All sectors open to foreign investors should be open to Chinese domestic private capital, said a government work report delivered by Premier Li Keqiang on Sunday. China used to give more favorable treatment to foreign enterprises than it did to domestic ones, but it seems that the so-called super-national treatment has come to an end. How will China maintain its attractiveness for foreign investors in this context? It is worth thinking about.
The American Chamber of Commerce in China released a survey earlier this year saying that China had become a less attractive destination for foreign firms. According to the report, 80 percent of the companies surveyed said they "feel foreign companies are less welcome than in the past," and 60 percent of responders have "little or no confidence" that the government will further open up the domestic market in the next three years.

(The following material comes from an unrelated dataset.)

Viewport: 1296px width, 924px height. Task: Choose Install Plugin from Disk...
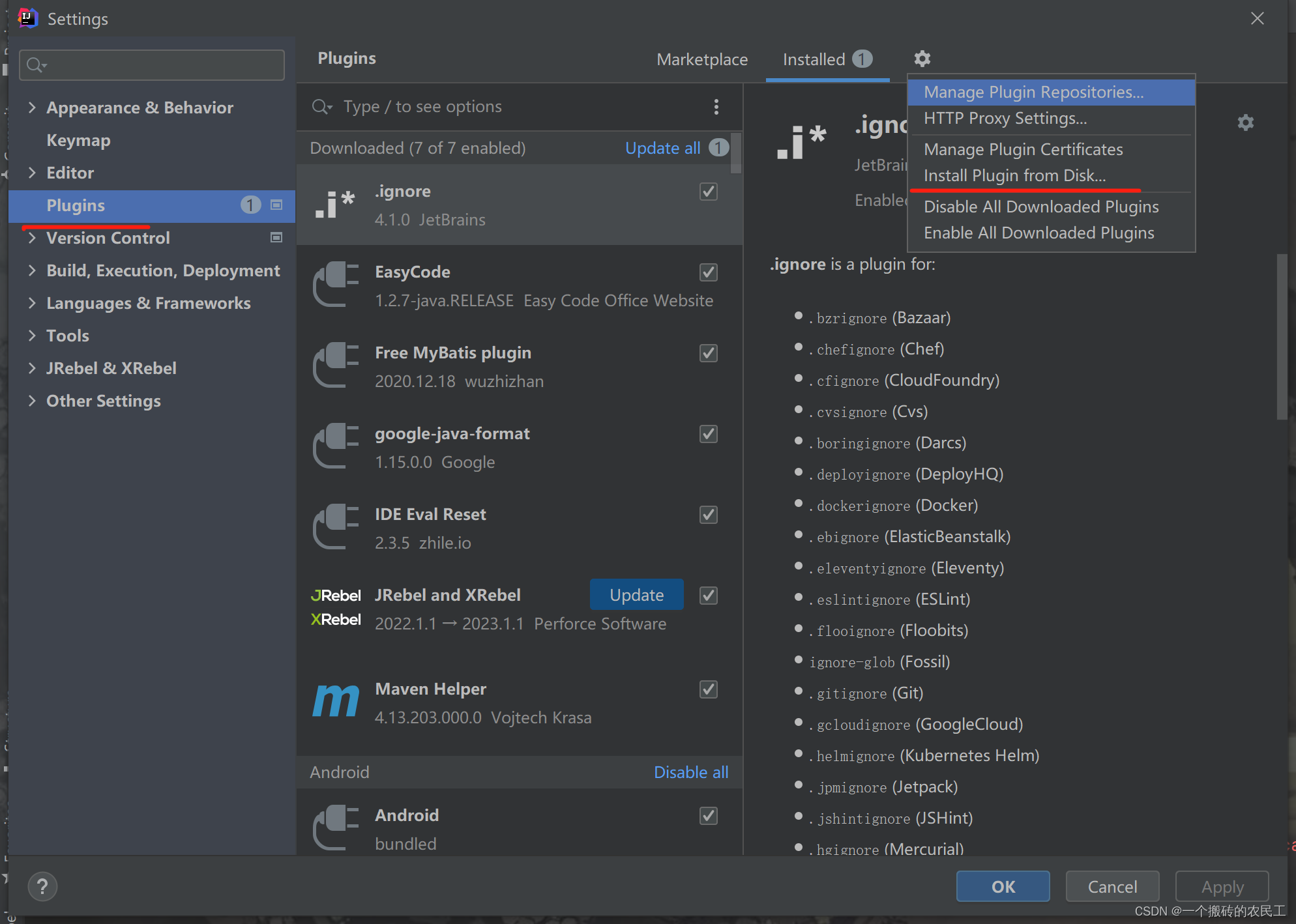(1014, 176)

A more effective way to regain and enhance investor confidence is reflecting on China's own problems to further improve the investment environment. However, it is no longer the time that China gives priority to foreign investors. Instead measures toward foreign investment should be better integrated into the bigger picture of the economy. In a bid to reduce institutional transaction costs, China needs to continue to streamline its government functions. Lowering operational costs will be conductive to not only attracting foreign investment but also to boosting the enthusiasm of Chinese private firms.
Additionally, China needs to promote further reforms of State-owned enterprises to expand market access for both foreign and Chinese private companies. Li Keqiang mentioned in the government work report that China will further lift barriers to market access for foreign investors in the service, manufacturing and mining sectors. Local authorities should execute this change strictly.

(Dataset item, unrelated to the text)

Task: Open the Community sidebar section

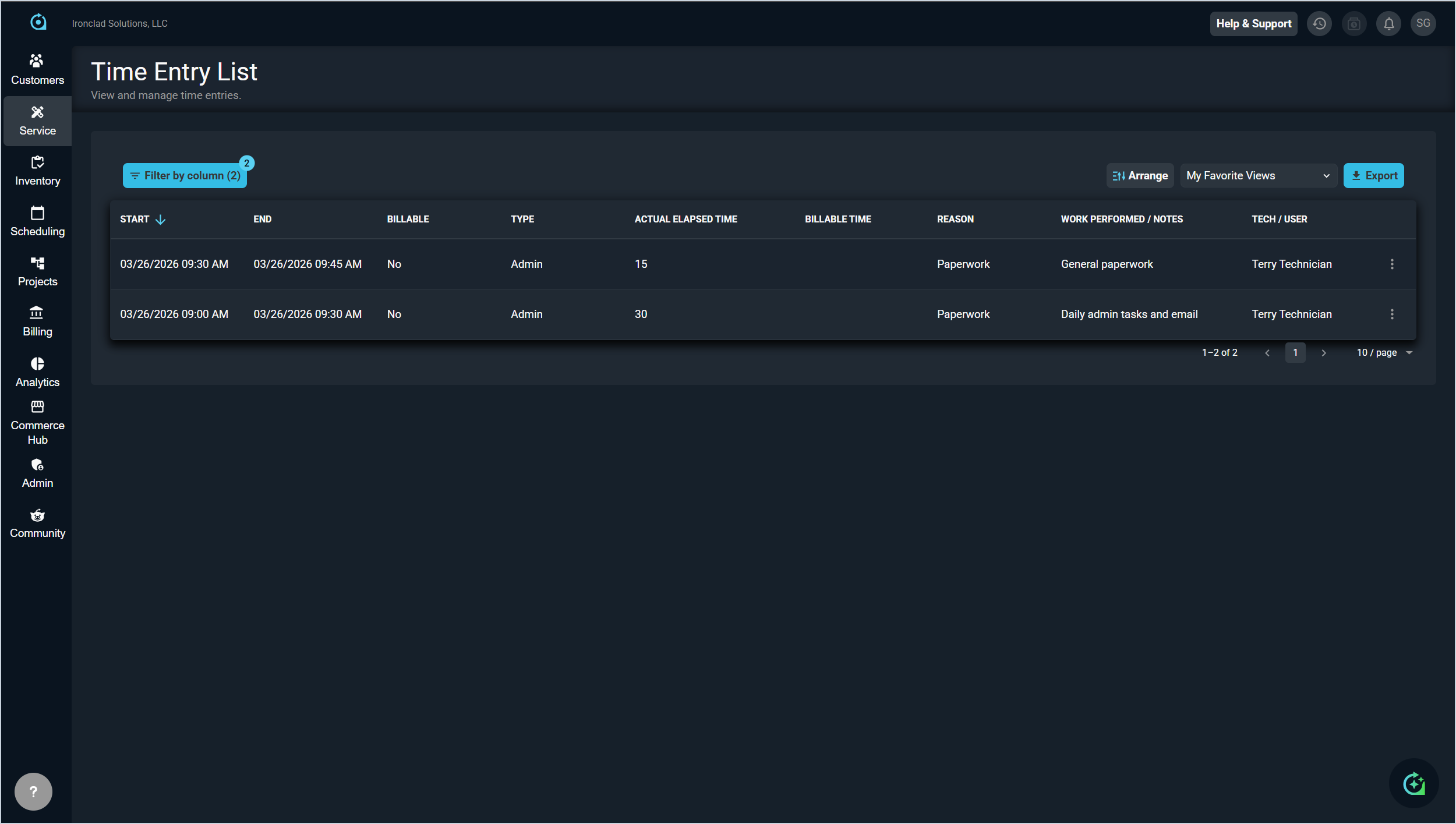Action: coord(37,523)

Li also said that China will encourage foreign firms to be listed and issue bonds in China and allow them to join national science and technology programs. Even though foreign firms are less likely to receive super-national treatment, the Chinese government is expected to continue to roll out measures to boost foreign investment in the high-tech and green industries.
China is currently in a transitional period as its domestic companies become more mature, however, foreign investment is still as important as before. Official data showed that foreign direct investment into the Chinese mainland rose 4.1 percent year-on-year to reach 813.2 billion yuan ($126 billion) last year, which created a lot of jobs for Chinese people. Li Keqiang said Sunday that China aims to add 11 million urban jobs this year. There is no doubt that an increase in foreign investment will be conducive to this goal.